Additionally, the striking face 130 may be formed with surface features that increase traction between the striking face 130 and a struck golf ball to ensure both good contact with the ball (for example, in wet conditions) and impart a degree of spin to the ball, e.g., for stability in flight or to control better a struck golf ball once it has returned to the ground by way of backspin. Included in these surface features may be a grid of substantially parallel horizontal grooves or scorelines 150. The scorelines 150 may extend from a toe-ward extent 152 to a heel-ward extent 154 and from an upper extent 156 closest to the top portion 106 to a lower extent 158 closest to the sole portion 108. A face center 136 of the striking face 130 may be halfway between the heel-most extent 154 and the toe-most extent 152 of the scorelines 150 in the heel-to-toe direction and halfway between the uppermost extent 156 and the lowermost extent 158 of the scorelines 150 in the top-to-sole direction. And as shown particularly in FIG. 2, the rear portion 160 of the club head 100 may include the aforementioned upper blade portion 162 and muscle portion 164.

The golf club head 100 in FIGS. 1 and 2 is shown in the “reference position.” As used herein, “reference position” denotes a position of the golf club head where the hosel axis 122 is in a virtual vertical plane 140 relative to a virtual ground plane 142 and parallel to a heel-to-toe axis of the golf club head, e.g., parallel with the scorelines 150 located on the striking face 130, wherein the sole portion 108 of the club head rests against the virtual ground plane 142. In FIG. 1, the virtual ground plane 142 is parallel with the plane of the paper. Unless otherwise indicated, all parameters of the various embodiments of the disclosure are specified with the golf club head oriented in the reference position.

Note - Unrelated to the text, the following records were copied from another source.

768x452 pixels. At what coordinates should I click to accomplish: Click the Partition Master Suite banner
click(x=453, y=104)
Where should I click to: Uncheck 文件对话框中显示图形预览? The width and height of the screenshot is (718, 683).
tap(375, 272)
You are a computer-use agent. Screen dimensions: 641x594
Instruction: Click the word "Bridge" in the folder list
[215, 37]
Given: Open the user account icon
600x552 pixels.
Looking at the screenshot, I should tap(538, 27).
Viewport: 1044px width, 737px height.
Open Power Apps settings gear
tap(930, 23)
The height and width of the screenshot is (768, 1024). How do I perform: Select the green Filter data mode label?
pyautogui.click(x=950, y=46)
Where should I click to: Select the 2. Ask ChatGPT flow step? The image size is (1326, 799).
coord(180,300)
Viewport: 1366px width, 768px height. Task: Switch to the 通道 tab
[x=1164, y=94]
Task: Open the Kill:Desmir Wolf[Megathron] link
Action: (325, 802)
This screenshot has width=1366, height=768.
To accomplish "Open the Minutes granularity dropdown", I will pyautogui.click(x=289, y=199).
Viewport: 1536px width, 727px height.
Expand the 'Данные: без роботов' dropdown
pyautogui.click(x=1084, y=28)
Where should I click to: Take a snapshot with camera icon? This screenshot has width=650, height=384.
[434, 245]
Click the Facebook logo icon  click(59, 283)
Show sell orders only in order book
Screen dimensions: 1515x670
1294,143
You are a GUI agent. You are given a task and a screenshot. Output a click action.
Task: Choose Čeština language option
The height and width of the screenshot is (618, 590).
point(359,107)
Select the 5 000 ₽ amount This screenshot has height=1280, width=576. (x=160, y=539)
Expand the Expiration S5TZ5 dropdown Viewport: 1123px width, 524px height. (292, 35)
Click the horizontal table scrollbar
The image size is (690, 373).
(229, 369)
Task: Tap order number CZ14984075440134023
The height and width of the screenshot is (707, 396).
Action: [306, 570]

The golf club head 100 may have a center of gravity 170 spaced in the heel-to-toe direction by a distance 172 from a virtual vertical center plane 174 that passes through the face center 136 of the striking face 130 and is perpendicular to the striking face plane 132 that is generally parallel to the striking face 130. As shown in FIG. 1, the center of gravity 170 may be spaced toe-ward from the virtual vertical center plane 174. The distance 172 may preferably be no greater than 5.0 mm, more preferably no greater than 2.0 mm. More preferably, the distance 172 may be no greater than 1.5 mm. And even more preferably, the distance 172 may be 0.5 mm to 1.5 mm. As described above, such configuration in which the center of gravity 170 is moved toward the toc portion 102 may result in a sweet spot and/or sweet area more suitable for higher-handicapped golfers.

The hosel 120 may also be particularly structured to discreetly but substantially shift the center of gravity 170 of the golf club head 100 more towards the toe portion 102. As shown in FIG. 11, such structuring may include general mass removal from the hosel 120, e.g., in the form of manipulating its structural dimensions. For example, the hosel 120 may include a hosel wall having a thickness 121 preferably less than 2.0 mm. Preferably, the hosel wall thickness 121 may be less than 1.5 mm. In some embodiments, the hosel wall thickness 121 may be about 1.3 mm. Preferably, the hosel wall thickness 121 may be at least 1.0 mm. The hosel wall thickness 121 may be such that the structural integrity of the golf club head 100 is not compromised even upon repeated impacts with a golf ball or the ground during play. In one or more embodiments, the outer diameter (OD) 123 of the hosel 120 may be no greater than 13.5 mm. More preferably, the hosel OD 123 may be less that 13.0 mm.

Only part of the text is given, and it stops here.